Exactement comme dans SNW 01x06 Lift Us Where Suffering Cannot Reach, SNW 01x08 The Elysian Kingdom se dérobe à tout vrai dilemme moral en y substituant un faux dilemme via une manipulation (ici une noyade dans un bain de pathos glucosé) et un comportement irrationnel (contre une promesse d’immortalité, M’Benga décide "d’offrir" sa fille bien aimée à une entité inconnue qu’il vient juste de rencontrer). Puis histoire d’anesthésier toute objection rationnelle et bloquer un quelconque rappel du réel, un déphasage temporel bien pratique se débrouille pour donner raison au médecin dans les secondes qui suivent (avec la visitation impartageable de sa fille devenue adulte, immatérielle et omniscience). En somme, un pack complet : rôlisme cheap de MJC + illogisme comportemental + guimauve lacrymale + adoubement surnaturel "objectif".
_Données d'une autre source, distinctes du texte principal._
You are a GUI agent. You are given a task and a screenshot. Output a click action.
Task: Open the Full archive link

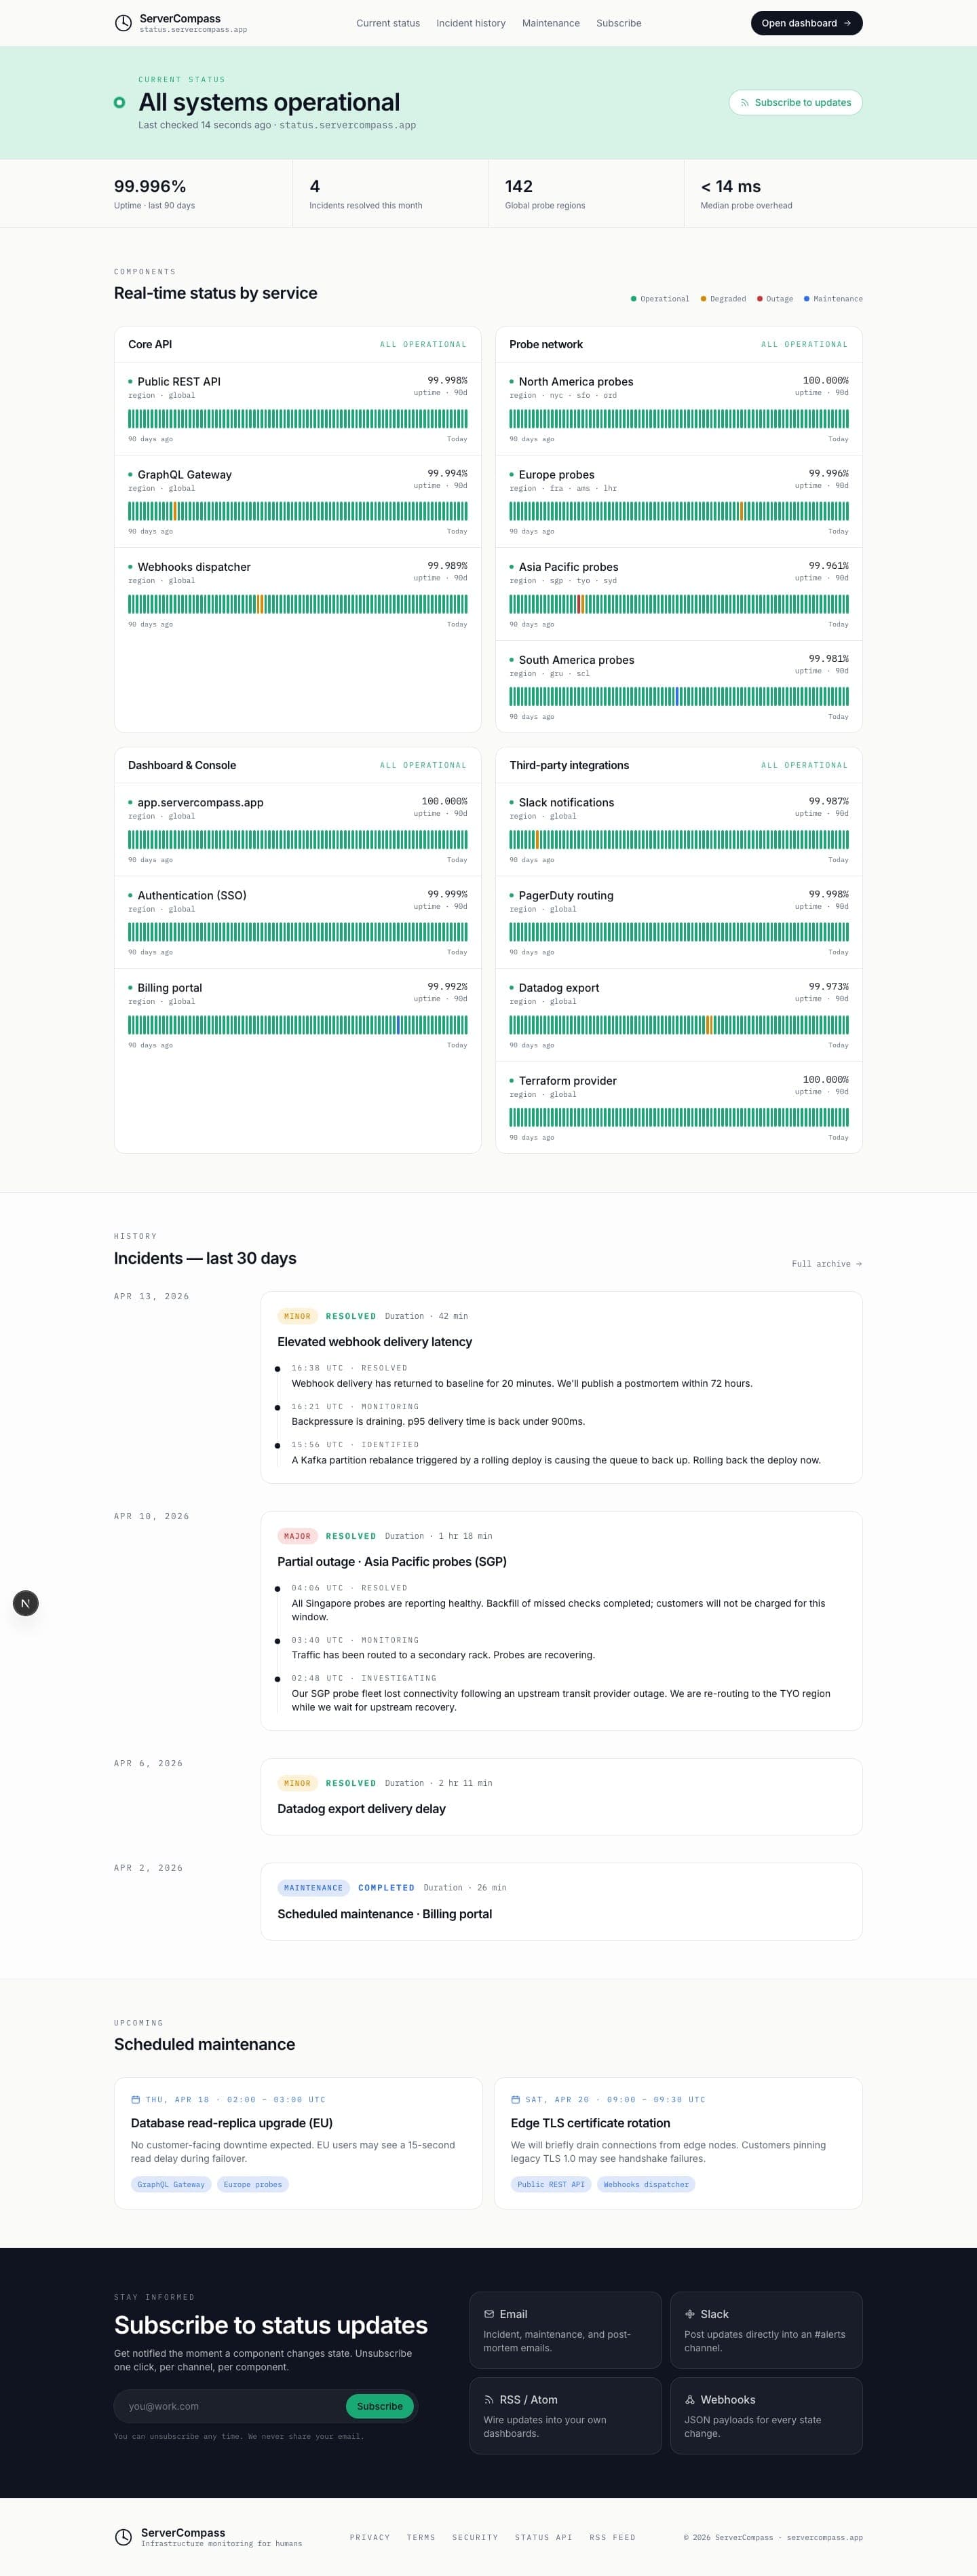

L’épisode peut donc s’achever par une proclamation, non pas des lois naturelles qui président à la SF, mais de la foi et de la magie qui président au merveilleux. Tout à l’inverse de ST VOY 05x05 Once Upon A Time où le "il était une fois" s’assumait comme l’incipit d’une fiction, SNW 01x08 The Elysian Kingdom en fait l’incipit d’une réalité.
Ainsi, non seulement l’épisode est à peine regardable, mais en sus, il inflige une complète dénaturation trekkienne.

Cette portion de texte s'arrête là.